Should we make debug builds check casts to (vtableful?) pointer types?
This could be done by adding and calling an "assert_cast" function, or
by adding a new "sanitizer" mode [6] to clang.
Non-vtableful types don't carry around identifiers around them to
identify their dynamic type, and, in C code or code of C vintage [1],
knowledge about C struct layout is used to emulate virtual function
dispatch. It's possible to get around this with pointer tagging or
modifying data structures, but the first requires compiler transforms
and probably whole-program analysis [2] and the second would necessitate
rewriting the code.
For types with vtables, these casts are problematic only if we're going
down or sideways in the inheritance tree, so it's only a problem in the
portions of our type tree where we have very deep or broad branches. So,
to me, there's really two places where we have this problem that are
likely to occur:
1. Assuming a specific implementation of an interface--I am aware of
places where we do this in comm-central, for example. This is probably
likely to blow up only when you start involving extensions, so I don't
think testing is beneficial here.
2. Misassuming the dynamic type in our bushy parts of the tree (DOM
elements and the frame tree are the only very-bushy parts I'm aware of
offhand). These type trees are presumably closed, which mean we can give
each class a unique ID for a number and a dynamic cast costs two integer
comparisons, which should be reasonably efficient to do even in
"perf-critical code." If that's too slow, you might be able to arrange
IDs to reduce it to a single bit test. The former approach is what LLVM
uses internally for most of its data structures in lieu of RTTI (see
"dyn_cast" and related methods).
* Is it possible to 'query' vtableful objects by looking at vtable
pointers, like gdb does [7]? Or does this quickly become so
complicated that we might as well enable RTTI and use the same
mechanism as dynamic_cast?
Vtables can only tell you what type an object is, and there is no
inherent information in them that makes class hierarchy discoverable.

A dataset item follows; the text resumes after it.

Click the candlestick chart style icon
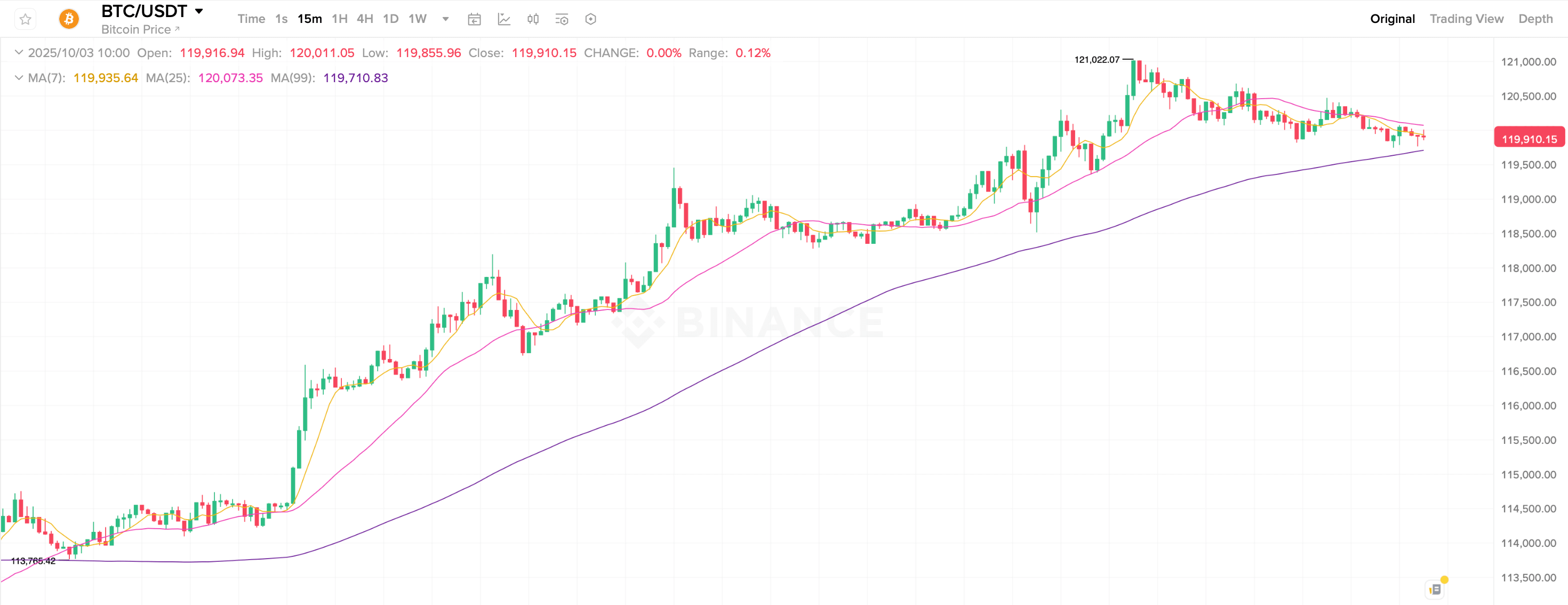Screen dimensions: 1568x605 tap(533, 20)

That is why you actually gain something by disabling RTTI. You could try
to do more information by walking debug information, but this requires
us to a) parse debug information and b) require it where necessary.
* Should some of these checks be enabled in release builds?
The non-general-purpose implementation I mentioned above strikes me as
sufficiently fast to run in release builds. Any general-purpose
implementation would probably get pushback for performance reasons, but
I tend to be of the persuasion of "do the right thing for security and
let the compiler get rid of it if it's unnecessary."
[1] At least NSPR, NSS, and libffi are C code portions of our tree, and
one part of comm-central (libmime) is effectively C code for the
purposes of this discussion, although I am trying to eliminate that library.
[2] I mean whole-program analysis, not link-time optimization: you need
to be able to uniquely identify all types in the system.